宮台 そう。「宮台がそういう認識を持ってれば死んでもいいはずだ」「宮台さんの本を真に受けた少年が死んでるじゃないか」と。言い訳はできます。自分は「ダウナーへ(〈社会〉から〈世界〉へ)」だけじゃなく、「エモーショナルへ(〈世界〉から〈社会〉へ)」という道筋も示していたと。「〈世界〉のありそうもなさ」に開かれる道(ダウナー)だけでなく、「〈社会〉のありそうもなさ」に開かれる道(エモーショナル)も示していたと。でも言い訳に過ぎない。たぶん言葉で答えられる問題じゃないのです。シニフィエなきシニフィアンになってしまうのです。せいぜいすでに超えることを知っている者にしか通じません。
 ならば、パフォーマティブに示すしかないと思いました。語用論や言語行為論と呼ばれる領域ではコンスタティブとパフォーマティブを分けます。言葉で示すのがコンスタティブ。発話命題の中に示された意味で分からせることです。パフォーマンスで示すのがパフォーマティブ。発話命題の中に何が示されているかとは別に、振る舞い自体が引き起こす力のことです。冒頭のほうで、謎が答えられることと、謎が超えられることは、別だと言いましたよね。謎に答えられなくても、謎を超えてもらえばいいわけです。ならば、謎を超えてもらうためのミメーシス(感染的摸倣)を引き起こせばいい。
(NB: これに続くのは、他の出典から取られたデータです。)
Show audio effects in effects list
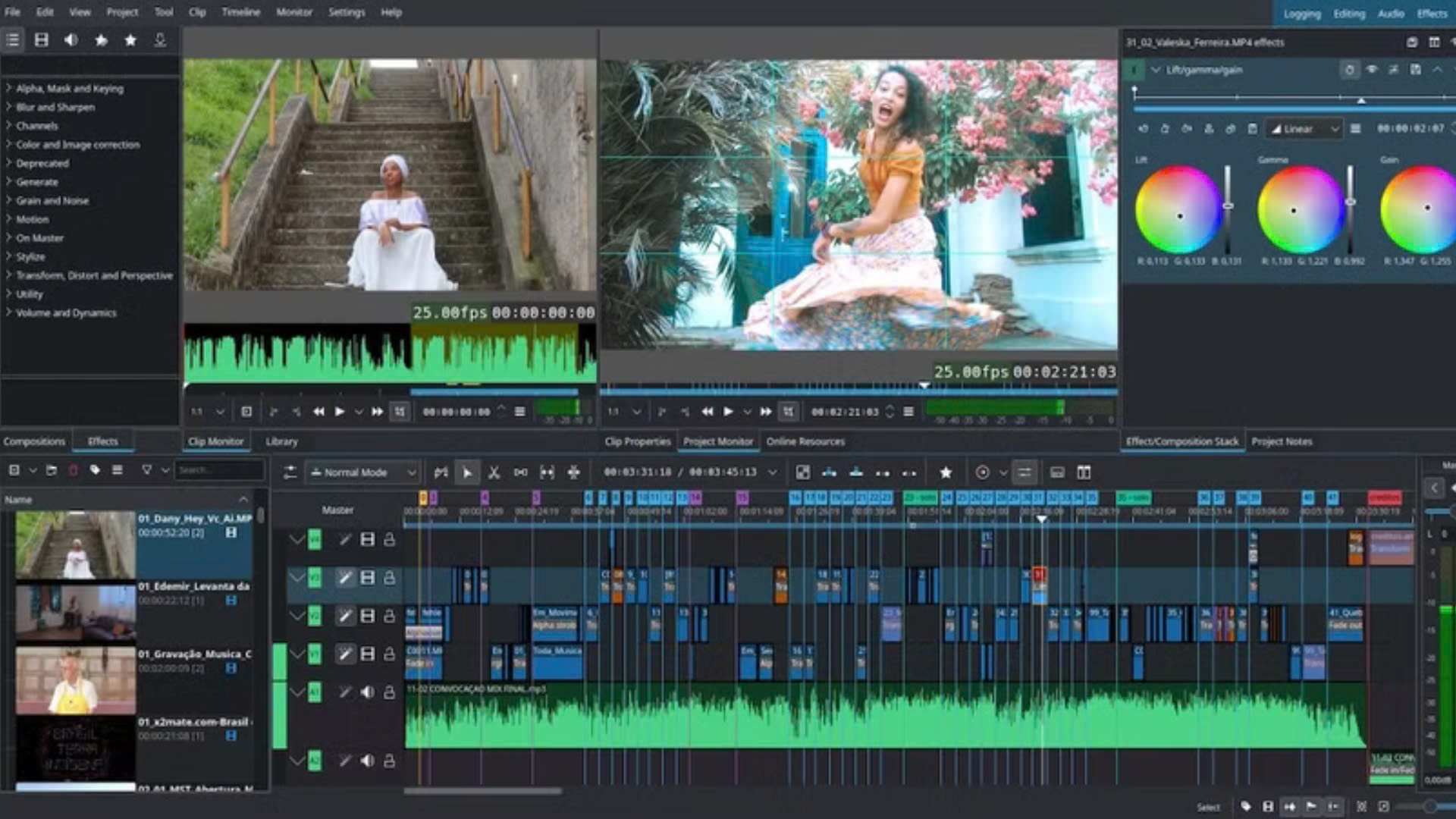 tap(71, 40)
僕はそう思いました。
 そこで「過剰さによって何かを示そう」と考えました。冒頭のランディさんの疑問にも関係しますね。〈社会〉なんてどうでもいいと呟いていた者が〈社会〉に過剰にコミットするのはなぜかと。僕は、ブルセラ論戦以降のマスコミでの活動で、各自治体の青少年条例「改正」や国レベルの児童買春・児童ポルノ法の成立を煽ってしまったので、動きを鎮静化するためのロビイ活動を97年頃から始めていました。そこで培ったリソースがあるので、それを使って〈社会〉への過剰なコミットメントを示せるんじゃないかと。
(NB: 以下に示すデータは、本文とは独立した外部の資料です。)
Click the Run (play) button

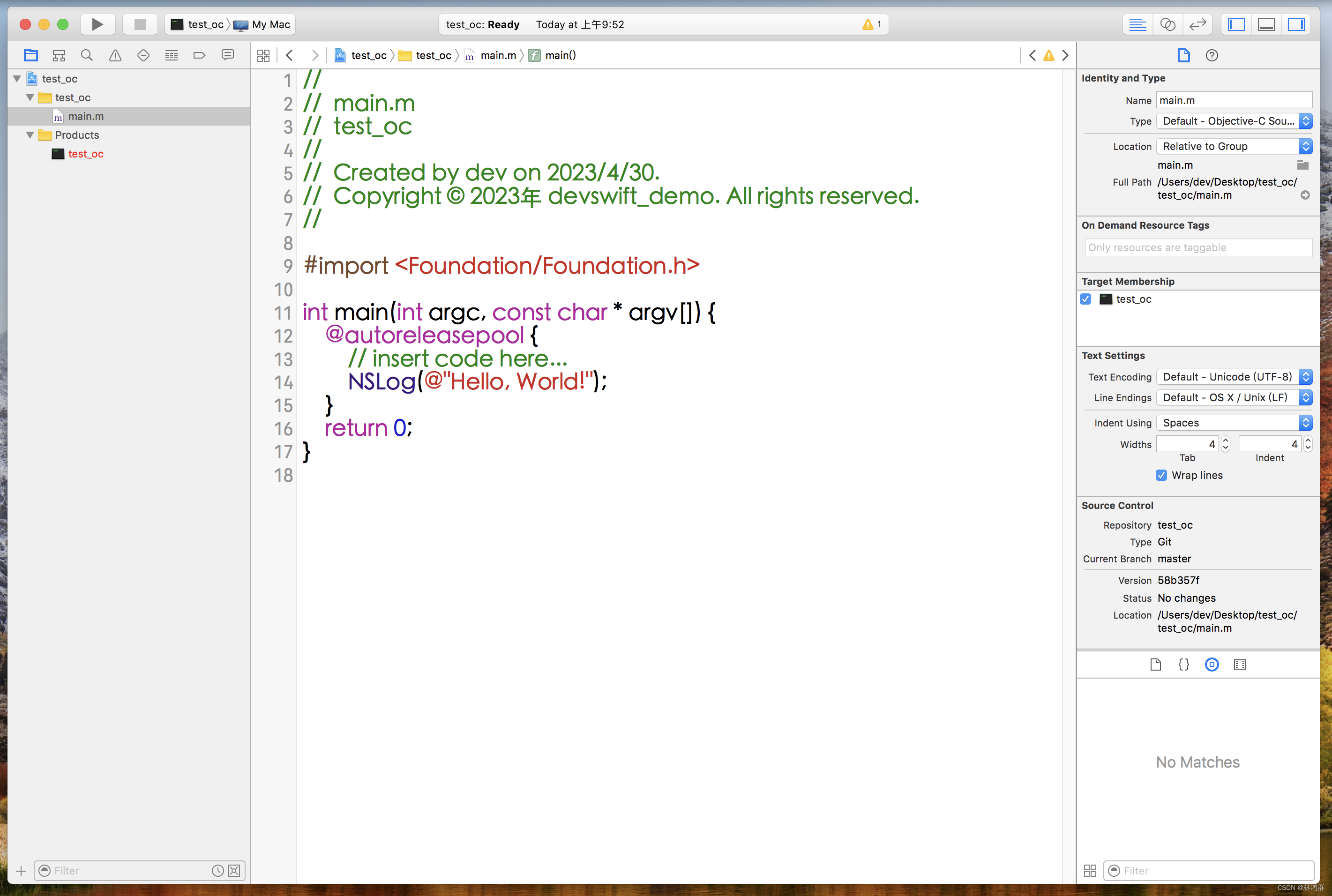click(97, 24)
 その意味で僕の政治活動は二重の機能があります。ひとつは、文字通りの政治的動員に向けた活動という機能です。もうひとつは、「意味から強度へ」というメッセージをある意味で真に受けて「なぜ宮台は死なないのだ」と思う人たちに向けたパフォーマンスという機能です。成功してるとは到底言えません。そもそもそういうことが成功するかどうかも分かりません。でもそうしたパフォーマンスの意味を分かってもらうために、前倒しで『サイファ 覚醒せよ!』(2000年)という本を書き、その続編として雑誌「ダ・ヴィンチ」の連載を続けていて、連載3年分を『絶望 断念 福音 映画』(2003年)という本にまとめました。「ダ・ヴィンチ」での連載は永久に続けたいと編集部に言っています。

田口 (省略)

宮台 すごくない。「〈社会〉から〈世界〉へ」に続いて「〈世界〉から〈社会〉へ」であり得るのはなぜか。問いへの応答はそもそも終わるはずがない。原理的に解けない謎だからです。謎は解けない。超えられることしかできない。どう超えられるかはコンスタティブでなくパフォーマティブに示されるしかない。とすれば、ミメーシスの源泉たるパフォーマンスは誰かによって示され続けるしかない。しかもこの謎は世の賢明な若者たちが、繰り返し突き当たってきました。まったく違った場所、違った階層で、違った生活経験を持つ人たちが、大昔から同じ問いに突き当たって困惑してきた。だったら永久に示され続けるしかない。論理的な問題です。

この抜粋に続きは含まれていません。